> Problem requirements
Which of the lines below contain the string "legend"? Pull each one out of the data.

> Input data
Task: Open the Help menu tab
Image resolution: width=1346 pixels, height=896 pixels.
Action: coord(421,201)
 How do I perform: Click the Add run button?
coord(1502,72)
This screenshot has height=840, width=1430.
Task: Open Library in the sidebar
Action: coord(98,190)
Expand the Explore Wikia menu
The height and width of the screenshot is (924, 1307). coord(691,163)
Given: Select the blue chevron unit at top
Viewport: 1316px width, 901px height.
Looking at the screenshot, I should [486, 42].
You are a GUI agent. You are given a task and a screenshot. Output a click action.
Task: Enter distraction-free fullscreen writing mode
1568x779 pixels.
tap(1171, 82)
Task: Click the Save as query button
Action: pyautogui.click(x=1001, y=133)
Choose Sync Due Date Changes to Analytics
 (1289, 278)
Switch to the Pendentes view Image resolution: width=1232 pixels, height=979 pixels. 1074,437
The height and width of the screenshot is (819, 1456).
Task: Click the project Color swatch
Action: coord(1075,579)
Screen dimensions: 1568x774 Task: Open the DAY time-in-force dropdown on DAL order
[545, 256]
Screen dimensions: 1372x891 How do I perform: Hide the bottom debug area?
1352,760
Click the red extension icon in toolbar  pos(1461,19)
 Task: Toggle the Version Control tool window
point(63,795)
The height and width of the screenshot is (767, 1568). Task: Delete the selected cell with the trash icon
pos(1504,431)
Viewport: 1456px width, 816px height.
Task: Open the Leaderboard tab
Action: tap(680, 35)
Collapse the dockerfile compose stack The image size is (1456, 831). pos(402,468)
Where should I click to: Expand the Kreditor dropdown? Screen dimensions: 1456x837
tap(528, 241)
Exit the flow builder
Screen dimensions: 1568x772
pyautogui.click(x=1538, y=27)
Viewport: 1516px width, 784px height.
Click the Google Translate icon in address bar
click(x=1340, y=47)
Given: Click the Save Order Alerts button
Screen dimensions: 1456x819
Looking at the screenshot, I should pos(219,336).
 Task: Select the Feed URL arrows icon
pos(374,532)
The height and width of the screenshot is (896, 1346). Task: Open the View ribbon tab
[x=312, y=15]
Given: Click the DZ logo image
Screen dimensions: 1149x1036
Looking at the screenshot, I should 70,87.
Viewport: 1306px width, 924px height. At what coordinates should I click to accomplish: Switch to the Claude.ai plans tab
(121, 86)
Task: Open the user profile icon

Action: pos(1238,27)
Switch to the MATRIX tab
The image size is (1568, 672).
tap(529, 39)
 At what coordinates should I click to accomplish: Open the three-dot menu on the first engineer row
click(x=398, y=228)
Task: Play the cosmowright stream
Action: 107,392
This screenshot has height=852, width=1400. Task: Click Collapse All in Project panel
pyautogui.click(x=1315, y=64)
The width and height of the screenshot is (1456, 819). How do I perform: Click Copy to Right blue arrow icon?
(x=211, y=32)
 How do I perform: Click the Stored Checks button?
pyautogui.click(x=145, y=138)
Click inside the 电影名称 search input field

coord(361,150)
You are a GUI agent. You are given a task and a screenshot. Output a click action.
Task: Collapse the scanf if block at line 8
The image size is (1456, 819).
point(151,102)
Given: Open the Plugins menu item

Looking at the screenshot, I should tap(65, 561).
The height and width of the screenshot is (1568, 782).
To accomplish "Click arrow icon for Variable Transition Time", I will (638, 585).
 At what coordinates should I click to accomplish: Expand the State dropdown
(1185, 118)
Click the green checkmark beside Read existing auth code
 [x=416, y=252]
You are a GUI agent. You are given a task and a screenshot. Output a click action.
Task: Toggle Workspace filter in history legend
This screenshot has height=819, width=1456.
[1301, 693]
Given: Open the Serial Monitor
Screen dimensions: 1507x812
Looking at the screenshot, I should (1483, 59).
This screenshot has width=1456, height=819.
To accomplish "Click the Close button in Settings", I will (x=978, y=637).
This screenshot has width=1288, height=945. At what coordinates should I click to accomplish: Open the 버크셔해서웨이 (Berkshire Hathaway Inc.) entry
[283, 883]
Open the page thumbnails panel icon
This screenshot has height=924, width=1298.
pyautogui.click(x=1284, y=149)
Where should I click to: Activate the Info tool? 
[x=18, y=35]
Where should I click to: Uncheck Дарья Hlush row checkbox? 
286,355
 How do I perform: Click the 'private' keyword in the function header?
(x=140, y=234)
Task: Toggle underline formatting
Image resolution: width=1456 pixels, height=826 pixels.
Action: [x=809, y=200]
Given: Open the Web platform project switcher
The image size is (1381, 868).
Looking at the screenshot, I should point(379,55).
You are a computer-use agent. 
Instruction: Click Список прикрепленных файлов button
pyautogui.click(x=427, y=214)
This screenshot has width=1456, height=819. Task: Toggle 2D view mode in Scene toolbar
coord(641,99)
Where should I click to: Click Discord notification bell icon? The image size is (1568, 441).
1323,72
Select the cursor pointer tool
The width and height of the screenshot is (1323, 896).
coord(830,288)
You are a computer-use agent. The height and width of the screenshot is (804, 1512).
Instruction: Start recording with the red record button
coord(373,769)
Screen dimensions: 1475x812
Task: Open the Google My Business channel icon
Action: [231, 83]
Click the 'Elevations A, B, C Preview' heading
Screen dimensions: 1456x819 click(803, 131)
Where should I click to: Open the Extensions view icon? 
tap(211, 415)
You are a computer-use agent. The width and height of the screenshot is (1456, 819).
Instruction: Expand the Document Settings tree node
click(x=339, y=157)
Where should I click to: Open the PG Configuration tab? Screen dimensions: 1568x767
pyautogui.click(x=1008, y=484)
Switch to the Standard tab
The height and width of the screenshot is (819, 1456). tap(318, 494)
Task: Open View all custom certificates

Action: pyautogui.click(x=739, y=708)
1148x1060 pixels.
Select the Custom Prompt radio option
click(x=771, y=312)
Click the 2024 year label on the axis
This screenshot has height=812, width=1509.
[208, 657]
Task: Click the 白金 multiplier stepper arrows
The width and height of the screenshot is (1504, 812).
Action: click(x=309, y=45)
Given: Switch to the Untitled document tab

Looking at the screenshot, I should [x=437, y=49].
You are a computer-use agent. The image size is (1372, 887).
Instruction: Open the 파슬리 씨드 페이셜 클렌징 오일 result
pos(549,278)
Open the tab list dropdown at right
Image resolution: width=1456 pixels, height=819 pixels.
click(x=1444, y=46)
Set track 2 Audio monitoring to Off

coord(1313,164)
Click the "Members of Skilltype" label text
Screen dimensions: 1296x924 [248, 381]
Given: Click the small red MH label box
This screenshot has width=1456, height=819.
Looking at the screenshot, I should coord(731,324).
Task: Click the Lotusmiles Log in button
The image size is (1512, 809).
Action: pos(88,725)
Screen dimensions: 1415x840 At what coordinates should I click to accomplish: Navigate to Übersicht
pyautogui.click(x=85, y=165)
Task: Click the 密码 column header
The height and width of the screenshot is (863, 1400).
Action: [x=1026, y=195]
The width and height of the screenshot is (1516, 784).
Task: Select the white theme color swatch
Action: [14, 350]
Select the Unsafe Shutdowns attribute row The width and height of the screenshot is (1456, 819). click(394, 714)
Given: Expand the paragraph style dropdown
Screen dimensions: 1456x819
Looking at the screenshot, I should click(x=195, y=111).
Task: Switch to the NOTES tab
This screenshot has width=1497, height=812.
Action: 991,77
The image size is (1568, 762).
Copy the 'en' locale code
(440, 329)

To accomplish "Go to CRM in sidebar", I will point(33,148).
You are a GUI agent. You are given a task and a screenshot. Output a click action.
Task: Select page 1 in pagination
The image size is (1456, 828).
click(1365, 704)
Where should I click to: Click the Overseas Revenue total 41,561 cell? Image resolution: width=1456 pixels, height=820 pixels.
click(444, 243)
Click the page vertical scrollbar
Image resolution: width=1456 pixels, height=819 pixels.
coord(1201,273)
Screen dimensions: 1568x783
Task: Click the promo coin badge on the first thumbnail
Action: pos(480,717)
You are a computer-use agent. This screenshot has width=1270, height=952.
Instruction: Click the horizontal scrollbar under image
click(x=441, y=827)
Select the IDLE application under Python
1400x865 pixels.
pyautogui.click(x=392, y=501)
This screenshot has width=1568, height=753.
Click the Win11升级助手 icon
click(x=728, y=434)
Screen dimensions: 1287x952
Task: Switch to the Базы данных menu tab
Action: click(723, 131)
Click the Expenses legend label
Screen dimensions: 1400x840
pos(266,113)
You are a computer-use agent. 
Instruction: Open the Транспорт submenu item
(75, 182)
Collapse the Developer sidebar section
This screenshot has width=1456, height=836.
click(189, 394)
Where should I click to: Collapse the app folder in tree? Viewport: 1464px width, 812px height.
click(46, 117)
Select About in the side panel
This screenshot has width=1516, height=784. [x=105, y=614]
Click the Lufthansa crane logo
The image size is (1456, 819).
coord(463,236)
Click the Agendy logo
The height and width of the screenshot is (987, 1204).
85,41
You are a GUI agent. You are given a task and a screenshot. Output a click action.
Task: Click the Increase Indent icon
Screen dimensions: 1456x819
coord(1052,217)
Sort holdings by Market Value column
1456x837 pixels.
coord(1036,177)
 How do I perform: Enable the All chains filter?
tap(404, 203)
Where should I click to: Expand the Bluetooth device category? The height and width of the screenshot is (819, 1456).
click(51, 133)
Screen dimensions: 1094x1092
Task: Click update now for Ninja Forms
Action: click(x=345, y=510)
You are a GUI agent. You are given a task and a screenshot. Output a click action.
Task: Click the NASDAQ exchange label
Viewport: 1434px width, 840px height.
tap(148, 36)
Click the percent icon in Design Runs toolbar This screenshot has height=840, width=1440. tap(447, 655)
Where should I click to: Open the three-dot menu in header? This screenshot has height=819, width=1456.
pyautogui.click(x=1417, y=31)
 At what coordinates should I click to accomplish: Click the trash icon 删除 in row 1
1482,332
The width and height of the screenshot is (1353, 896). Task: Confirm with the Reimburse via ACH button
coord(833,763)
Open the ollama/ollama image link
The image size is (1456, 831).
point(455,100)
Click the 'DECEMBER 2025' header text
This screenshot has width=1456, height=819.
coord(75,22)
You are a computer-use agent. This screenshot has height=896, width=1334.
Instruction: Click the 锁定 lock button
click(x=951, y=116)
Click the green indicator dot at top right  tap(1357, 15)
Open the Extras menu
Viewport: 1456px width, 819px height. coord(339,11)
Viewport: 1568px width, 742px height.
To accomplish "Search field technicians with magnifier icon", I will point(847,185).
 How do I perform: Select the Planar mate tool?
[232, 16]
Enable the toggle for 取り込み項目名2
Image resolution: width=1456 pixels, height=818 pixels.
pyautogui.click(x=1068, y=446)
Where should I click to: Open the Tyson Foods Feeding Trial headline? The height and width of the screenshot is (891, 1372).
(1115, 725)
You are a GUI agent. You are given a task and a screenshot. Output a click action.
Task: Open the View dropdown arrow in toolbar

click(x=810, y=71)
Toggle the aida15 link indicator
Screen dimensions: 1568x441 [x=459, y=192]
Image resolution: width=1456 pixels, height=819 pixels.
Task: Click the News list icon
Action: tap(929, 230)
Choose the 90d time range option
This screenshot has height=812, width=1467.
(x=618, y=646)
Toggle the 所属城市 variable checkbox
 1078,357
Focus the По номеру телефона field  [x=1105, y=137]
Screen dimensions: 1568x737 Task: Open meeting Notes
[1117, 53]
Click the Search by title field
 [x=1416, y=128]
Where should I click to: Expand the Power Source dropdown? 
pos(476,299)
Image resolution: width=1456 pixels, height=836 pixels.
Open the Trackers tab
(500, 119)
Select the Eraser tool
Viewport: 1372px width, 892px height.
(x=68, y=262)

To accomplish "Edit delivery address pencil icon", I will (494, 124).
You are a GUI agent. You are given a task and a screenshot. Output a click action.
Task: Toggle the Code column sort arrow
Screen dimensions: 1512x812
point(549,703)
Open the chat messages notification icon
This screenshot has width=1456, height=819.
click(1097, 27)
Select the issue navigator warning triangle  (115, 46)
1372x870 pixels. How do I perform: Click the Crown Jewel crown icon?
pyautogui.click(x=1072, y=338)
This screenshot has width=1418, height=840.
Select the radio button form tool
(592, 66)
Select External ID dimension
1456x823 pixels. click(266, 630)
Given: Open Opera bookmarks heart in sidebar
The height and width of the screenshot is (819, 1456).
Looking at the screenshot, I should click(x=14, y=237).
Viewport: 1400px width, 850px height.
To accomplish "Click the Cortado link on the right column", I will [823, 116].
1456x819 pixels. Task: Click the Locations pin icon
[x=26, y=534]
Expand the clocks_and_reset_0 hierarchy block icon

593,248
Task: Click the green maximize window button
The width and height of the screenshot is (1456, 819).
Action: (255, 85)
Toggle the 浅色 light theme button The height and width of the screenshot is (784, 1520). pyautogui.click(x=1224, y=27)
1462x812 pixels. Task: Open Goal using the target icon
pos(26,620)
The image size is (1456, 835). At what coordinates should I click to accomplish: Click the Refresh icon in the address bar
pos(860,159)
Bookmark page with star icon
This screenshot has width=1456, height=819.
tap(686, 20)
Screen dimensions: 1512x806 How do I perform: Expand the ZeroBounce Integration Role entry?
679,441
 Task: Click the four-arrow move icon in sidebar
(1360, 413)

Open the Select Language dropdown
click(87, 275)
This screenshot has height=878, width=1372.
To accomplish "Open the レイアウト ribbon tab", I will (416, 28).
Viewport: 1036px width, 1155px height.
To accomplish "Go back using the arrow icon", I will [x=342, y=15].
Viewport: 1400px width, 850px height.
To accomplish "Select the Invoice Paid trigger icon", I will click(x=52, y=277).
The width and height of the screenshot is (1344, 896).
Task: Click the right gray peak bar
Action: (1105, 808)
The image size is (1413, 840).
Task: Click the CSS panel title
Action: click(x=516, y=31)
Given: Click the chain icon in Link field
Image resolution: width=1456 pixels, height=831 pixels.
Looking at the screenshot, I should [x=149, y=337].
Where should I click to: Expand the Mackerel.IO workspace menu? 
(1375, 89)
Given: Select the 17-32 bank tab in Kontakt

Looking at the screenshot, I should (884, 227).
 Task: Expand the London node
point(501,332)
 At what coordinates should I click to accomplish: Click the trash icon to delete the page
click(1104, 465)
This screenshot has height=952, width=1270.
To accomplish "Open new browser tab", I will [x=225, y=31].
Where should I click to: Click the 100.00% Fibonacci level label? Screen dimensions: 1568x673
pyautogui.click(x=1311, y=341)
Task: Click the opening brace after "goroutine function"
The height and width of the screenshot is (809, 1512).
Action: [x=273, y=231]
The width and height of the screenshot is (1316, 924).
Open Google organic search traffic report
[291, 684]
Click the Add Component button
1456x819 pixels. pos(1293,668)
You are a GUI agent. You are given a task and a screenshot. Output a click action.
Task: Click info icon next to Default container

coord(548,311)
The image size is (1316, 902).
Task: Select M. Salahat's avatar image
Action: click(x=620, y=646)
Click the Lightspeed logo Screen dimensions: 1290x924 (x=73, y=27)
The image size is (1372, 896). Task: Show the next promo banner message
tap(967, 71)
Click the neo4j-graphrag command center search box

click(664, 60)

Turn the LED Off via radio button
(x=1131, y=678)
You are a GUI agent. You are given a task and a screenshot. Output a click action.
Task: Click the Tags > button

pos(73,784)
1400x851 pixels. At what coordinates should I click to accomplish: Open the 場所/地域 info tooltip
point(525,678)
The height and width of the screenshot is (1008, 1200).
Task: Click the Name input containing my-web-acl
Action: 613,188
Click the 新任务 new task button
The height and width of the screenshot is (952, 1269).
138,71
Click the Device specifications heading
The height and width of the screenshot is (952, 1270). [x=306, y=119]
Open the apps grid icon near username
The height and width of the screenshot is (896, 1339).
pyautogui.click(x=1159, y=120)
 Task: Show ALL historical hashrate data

> Finished exercise
Task: Toggle Workspace filter in history legend
Click the Expenses legend label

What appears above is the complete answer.